Posted by: Alfred | February 16, 2006 at 02:06 AM
Nice move, Kiefer. You're now the proud owner of 2,874 really bad spec comedy scripts coming your way....oh, and mine, of course!
"Welcome to Hertz Rent-a-car, how may I help you?"
"The name's Bauer....Jack Bauer."
"'Bow-wow? Jack Bow-wow?' Is that hyphenated?"
"No, Bauer. B-a-u..."
"Sir, if you want me to help you, you're going to have to speak up."
"I can't. I'm undercover."
"What?"
"I'm UNDERCOVER!"
"And obviously new to the job? I'm guessing you're a government employee..."
"Would you please hurry? I'm trying to catch a bad guy, and I only have 41 minutes, not counting commercials."
"I'm so happy for you, but you're still going to have to spell your last name for me."
Posted by: Annie Where-but-here | February 16, 2006 at 02:24 AM
Let's call it "42" - facing his 42nd birthday, an actor has only a year to make it big in his father's business before becoming known as a drunken, rabble-rousing, hyphen-abusing, bad-boy has-been.
Posted by: Annie Where-but-here | February 16, 2006 at 02:30 AM
"23:30"
Make the clock the dial-type going backwards.
Posted by: kibby F5™ | February 16, 2006 at 05:07 AM
Dear Blog,
Jack Bauer is a big flower.
Love,
Chuck Norris
/sorry, i got nothin'
Posted by: occam's lady schick | February 16, 2006 at 05:09 AM
Have you ever seen a grown man naked?
{{Shudder}}
Posted by: Edgar | February 16, 2006 at 08:01 AM
I thought that George & Donald were already a couple of years into production on it...
Posted by: john | February 16, 2006 at 08:12 AM
Early morning *SNORK* at Annie WBH.
Annie-Trouble sleeping?
Posted by: Lisa Bisa Fo Fisa | February 16, 2006 at 08:21 AM
The only "spoof" of 24 worth doing (although probably not worth watching) would be one that stitched together all the minutes that happen during the commercials: bathroom breaks, naps, rebooting the computer, looking for your car keys, making coffee, reloading your gun, etc.

* **Dataset extract**:
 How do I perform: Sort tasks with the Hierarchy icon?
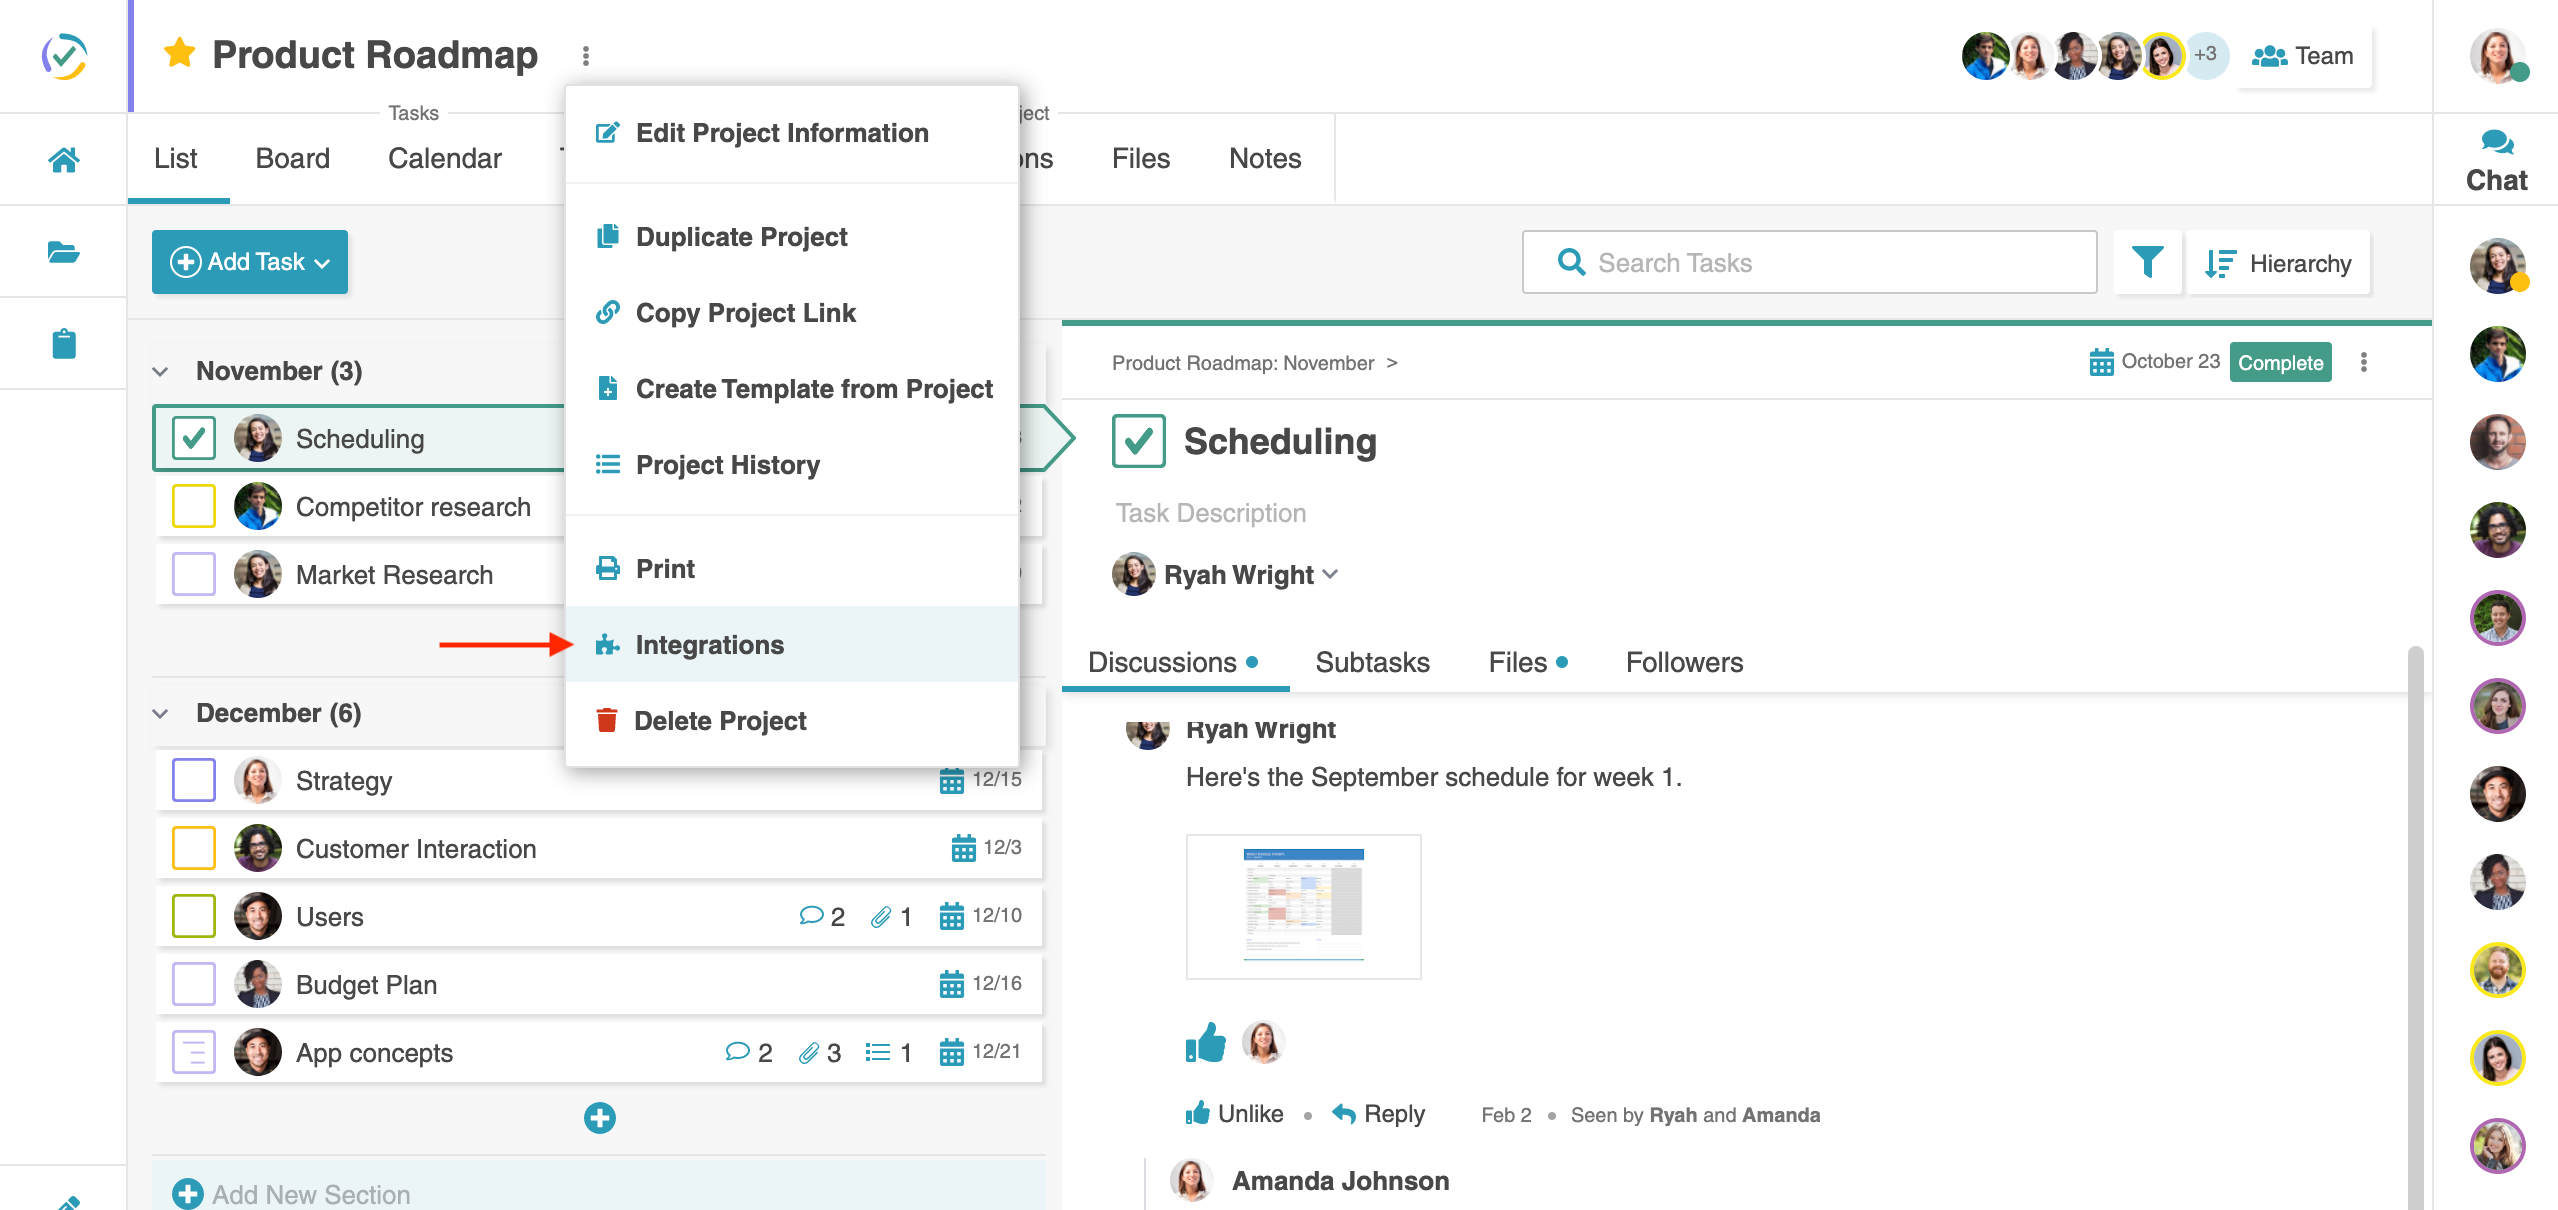pyautogui.click(x=2219, y=262)
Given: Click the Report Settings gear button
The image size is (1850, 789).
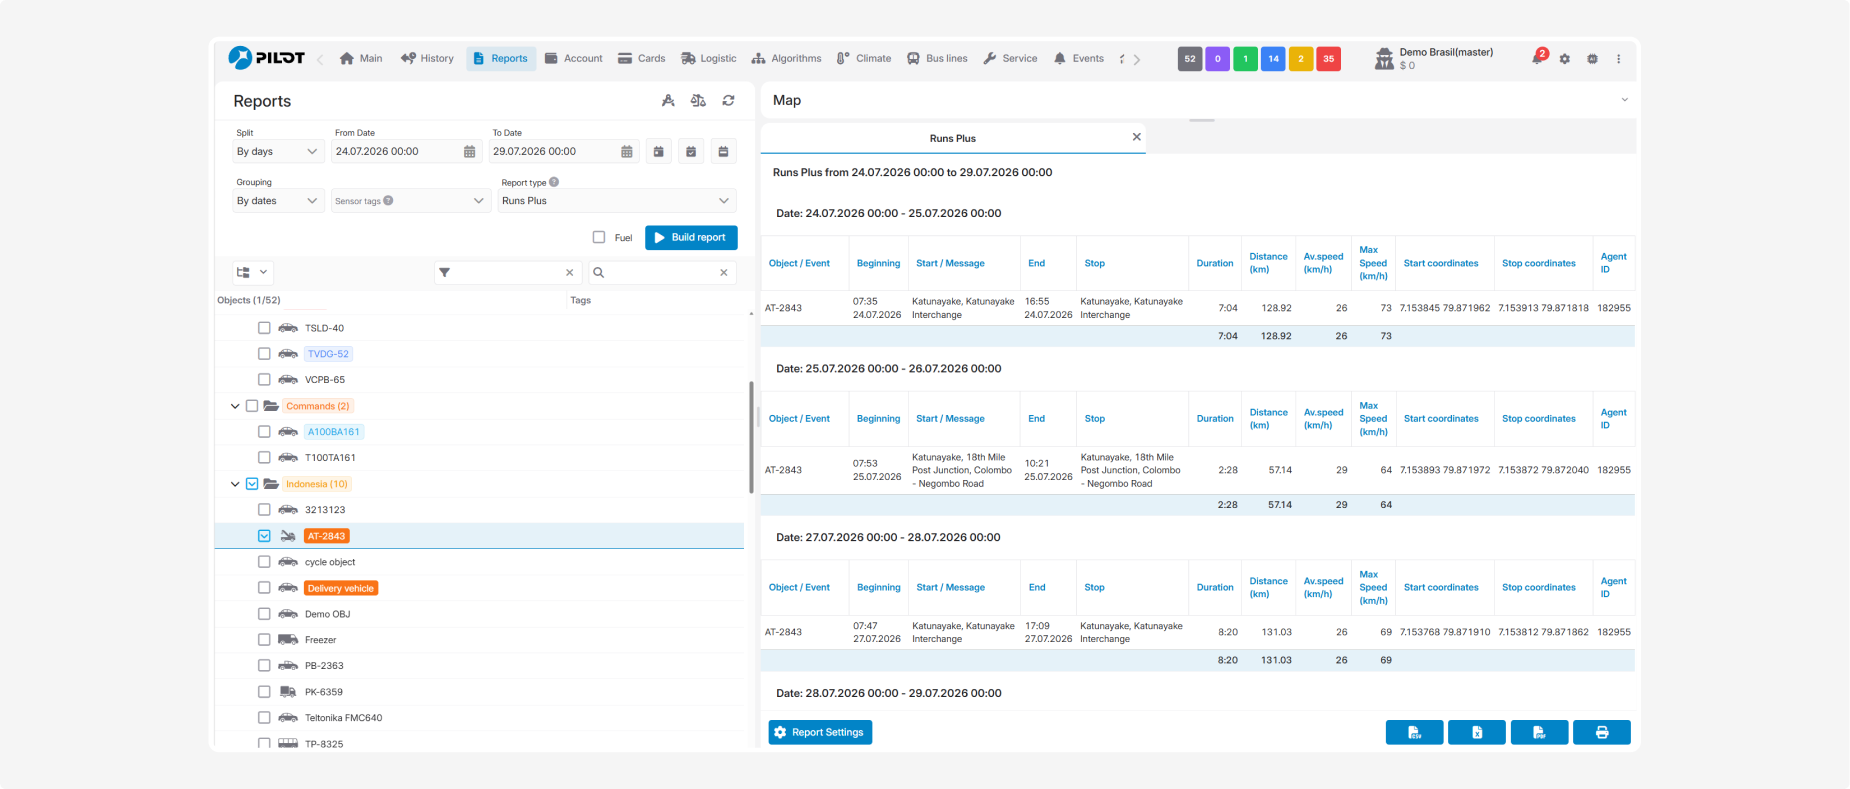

* **Problem 1**:
Using the comment thread, decide whether each statement agrees with it. Answer yes or no for each, and quote the deciding words.
(a) In the rental-car skit, the caller says he has 41 minutes, not counting commercials.
(b) The "23:30" idea calls for a digital clock that counts upward.
(c) The note signed by Chuck Norris calls Jack Bauer a big flower.
* **Problem 2**:
Summarize the comment thread in two sentences.
* **Problem 3**:
Set down the stretch of the comment thread from "Posted by: Annie Where-but-here | February 16, 2006 at 02:30" through "a big flower.".

* **Task solution 1**:
(a) Yes: "I only have 41 minutes, not counting commercials."
(b) No: "Make the clock the dial-type going backwards."
(c) Yes: "Jack Bauer is a big flower."

* **Task solution 2**:
Commenters offer comedy ideas tied to 24, including a skit in which Jack Bauer cannot get a Hertz Rent-a-car clerk to take down his last name and an idea called "23:30" with a dial clock running backwards. One commenter says the only spoof of 24 worth doing would stitch together all the minutes that happen during the commercials, such as bathroom breaks, naps and making coffee.

* **Task solution 3**:
Posted by: Annie Where-but-here | February 16, 2006 at 02:30 AM
"23:30"
Make the clock the dial-type going backwards.
Posted by: kibby F5™ | February 16, 2006 at 05:07 AM
Dear Blog,
Jack Bauer is a big flower.